Всхлипы эльфийки становились все громче. Пыль, на которую та роняла слезы, темнела и прилипала к ступенькам, наливаясь влагой. Девушка закусила губу, услышав, что ее тихий вой, этот стон эхом пролетает по всей лестнице, закрученной кверху. Наверное, именно за ним она и не услышала шума быстрых шагов, не смогла отличить его от шума собственного дыхания.
Хозяин заметил ее, но не произнес ни слова. Эльф только потер взмокшую шею, рассматривая трясущуюся в темноте фигуру. Рабов он держал не много: около двадцати пяти в этом поместье, по десятку в других, которые посещал еще реже. Мужчина сразу понял, кто перед ним. Скудный свет луны не мог осветить ее заплаканного лица, но Фен’Харел все равно узнал свою дикарку.
Он опустился рядом, на холодную, на грязную ступеньку.
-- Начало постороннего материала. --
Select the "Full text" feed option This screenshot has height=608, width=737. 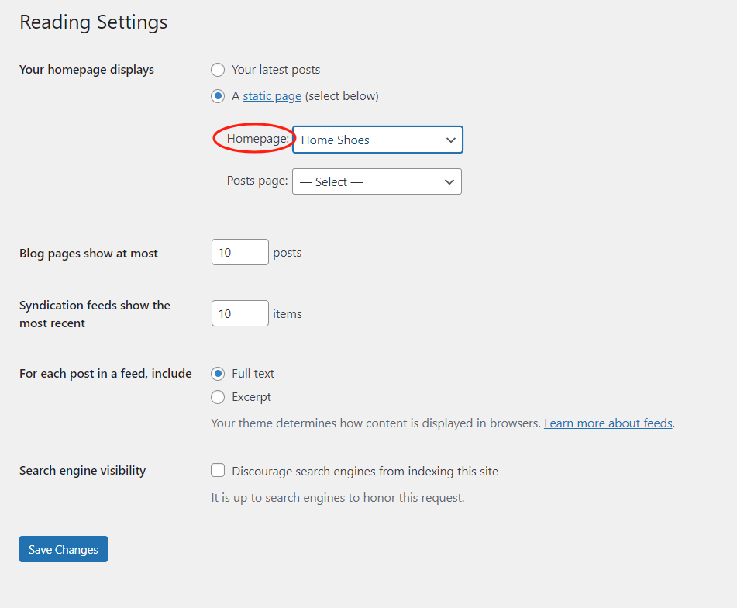(x=219, y=374)
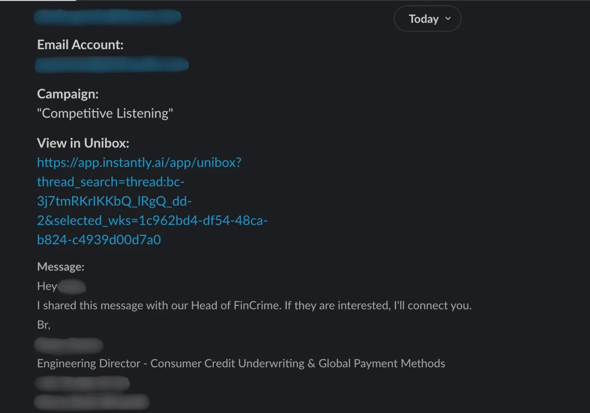Click the blurred signature name under Br
The height and width of the screenshot is (413, 590).
(x=69, y=345)
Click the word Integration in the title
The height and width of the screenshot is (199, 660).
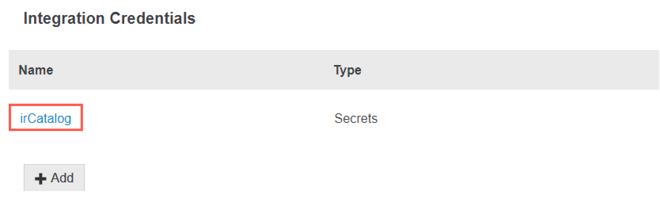64,18
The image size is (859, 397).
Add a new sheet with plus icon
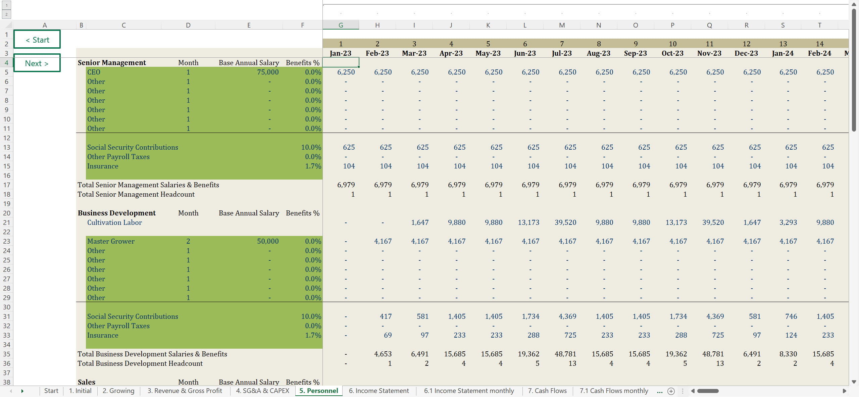point(671,391)
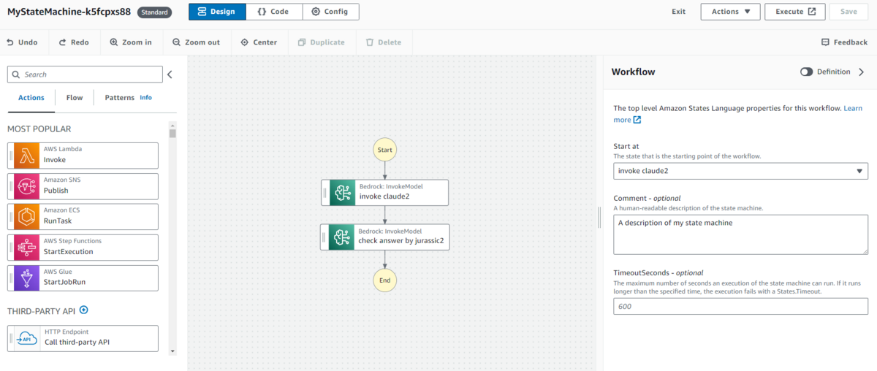The width and height of the screenshot is (877, 371).
Task: Click the AWS Glue StartJobRun icon
Action: coord(28,278)
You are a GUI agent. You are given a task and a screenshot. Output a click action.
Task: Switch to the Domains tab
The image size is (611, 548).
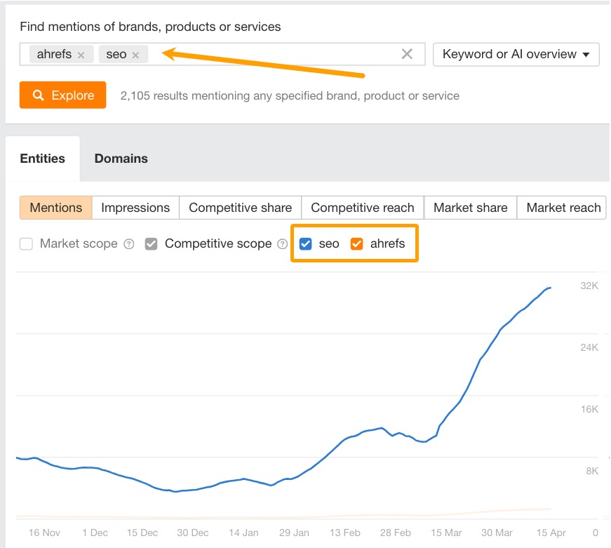(121, 159)
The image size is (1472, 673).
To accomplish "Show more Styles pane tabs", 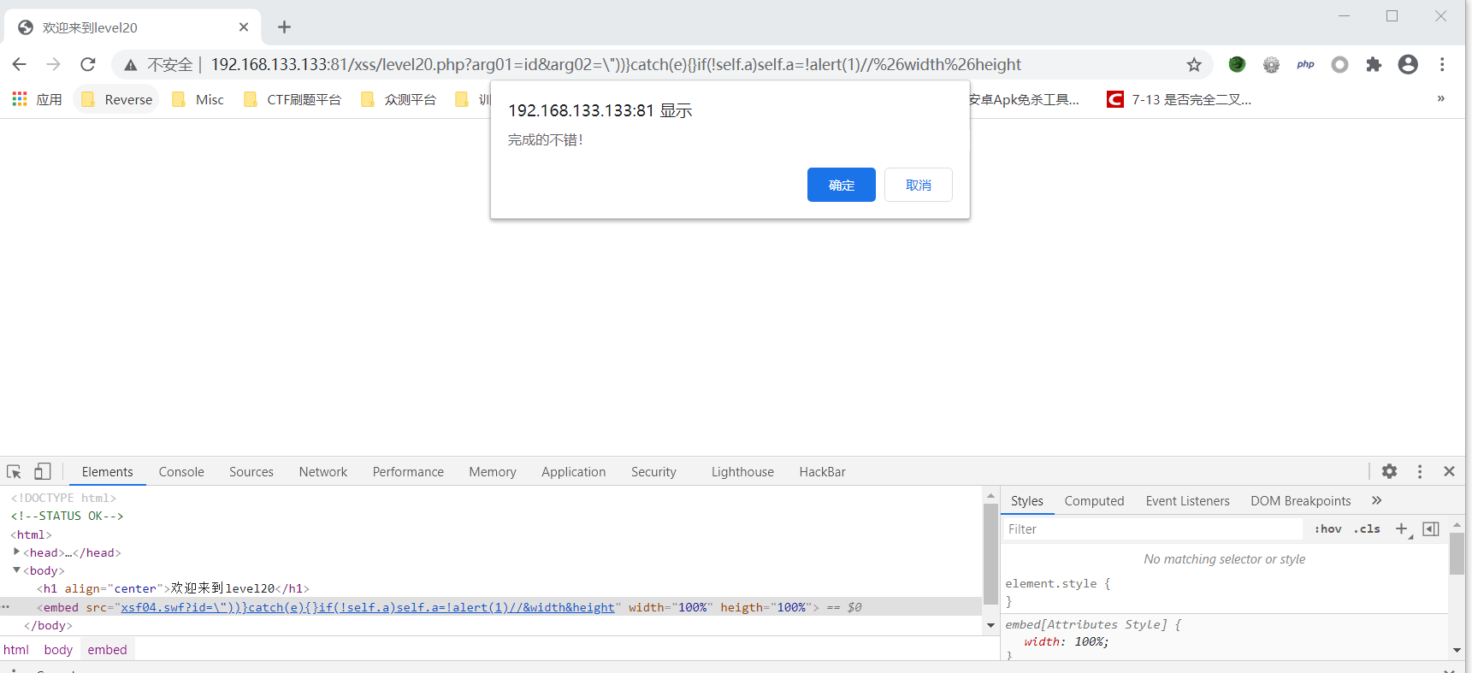I will tap(1376, 501).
Меховая накидка закрывала его широкие плечи, штаны цвета копоти туго обтягивали ягодицы и икры. Девушка тут же отвернулась, чуть отставив ноги, чтобы бренная плоть ее не касалась только что прибывшего гостя. Она подумала, что один из рабов решил утешить ее парой подбодряющих фраз, заученных еще в юности.
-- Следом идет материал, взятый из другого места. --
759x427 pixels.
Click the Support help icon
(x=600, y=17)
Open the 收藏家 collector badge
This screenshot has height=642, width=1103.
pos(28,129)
– Я знаю, что они… Они болят, – сказал маг тихо, заставив девушку повернуться к эльфу лицом. – Но это пройдет через пару дней.
Эллана сложила губы в тонкую ниточку, уставившись на него так, как раньше никогда не смотрела. Глаза-болотца. В них смешано слишком многое, плещется и гнев, и страх, и жгущее плоть отчаяние, что вот-вот обернется демоном и умыкнет несчастную в самую мрачную часть Тени. Эванурис потупил взор, тяжело вздохнув. Эллана почувствовала легкий запах алкоголя…
– Они останутся у меня навсегда, – ответила эльфийка, не добавив положенного вежливого обращения. – Это… Это же не рисунок простыми красками.
Маг кивнул. Он тоже сложил губы, не зная, что на это ответить. Валласлин – не рисунок, здесь спорить нечего. И раб не в силах избавиться от него самостоятельно, проведя рукой по лицу. Варварский обычай предписывал господам наносить на эльфов эти жутковатые метки, но не заставлял их испытывать при этом удовольствие. Фен’Харел ненавидел это занятие, в отличие от многих своих собратьев, что считали подобную процедуру столь же увлекательной и интимной, как дефлорация. Он не первый раз просит Митал разобраться с этой проблемой, нанеся свою метку.